### Document extract
Magma Design Automation subscribes to a similar philosophy—accuracy in logic synthesis with respect to the physical domain. "The value in RTL synthesis is in giving the designer insight into what the physical implementation is likely to be," says Yatin Trivedi, Magma's director of product marketing.
"The game has shifted from 'give me the most optimized netlist' to 'help me create better RTL and complete the constraints,'" Trivedi says. In Trivedi's and Magma's view, physical synthesis is the best opportunity for real improvements in timing, not logic synthesis.
"Physical synthesis provides an opportunity to reimplement the datapath," says Trivedi. "Traditionally, people have fixed their datapath elements. Then they run into problems and try to fix them in the back end. What you really need to do is implement datapath synthesis dynamically or on the fly."
In its RTL Compiler technology, Cadence takes an approach it calls global logic synthesis. RTL Compiler doesn't create an implementation randomly and then optimize. Rather, the tool considers all axes of optimization during the global surveying process. According to Chi-Ping Hsu, corporate vice president at Cadence, global synthesis has great impact in terms of power optimization.
"The optimization for leakage power tends to be more in sync with area objectives, while optimization for dynamic power tends to be contrary to area objectives," says Hsu. "When you add multiple voltages, it really makes the traditional incremental approach very difficult. Runtimes are extremely slow, and results are suboptimal."

### Stored data
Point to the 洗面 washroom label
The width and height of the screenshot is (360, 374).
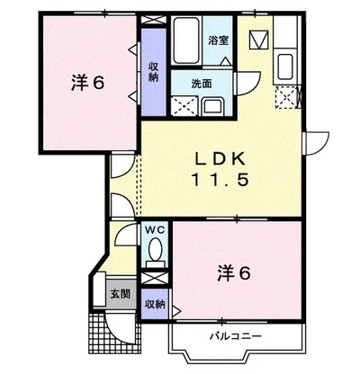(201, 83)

--

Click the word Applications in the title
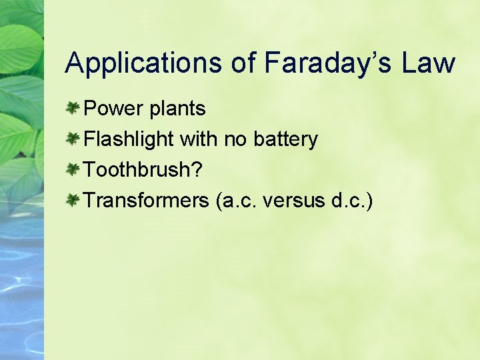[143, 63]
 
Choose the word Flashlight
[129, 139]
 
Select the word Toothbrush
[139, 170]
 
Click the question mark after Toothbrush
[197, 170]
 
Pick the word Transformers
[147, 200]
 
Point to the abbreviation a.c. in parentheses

### The task
Can you write out the stretch of the passage on chip logic synthesis from "In its RTL Compiler" through "of power optimization.", word for word?

### Solved exercise
In its RTL Compiler technology, Cadence takes an approach it calls global logic synthesis. RTL Compiler doesn't create an implementation randomly and then optimize. Rather, the tool considers all axes of optimization during the global surveying process. According to Chi-Ping Hsu, corporate vice president at Cadence, global synthesis has great impact in terms of power optimization.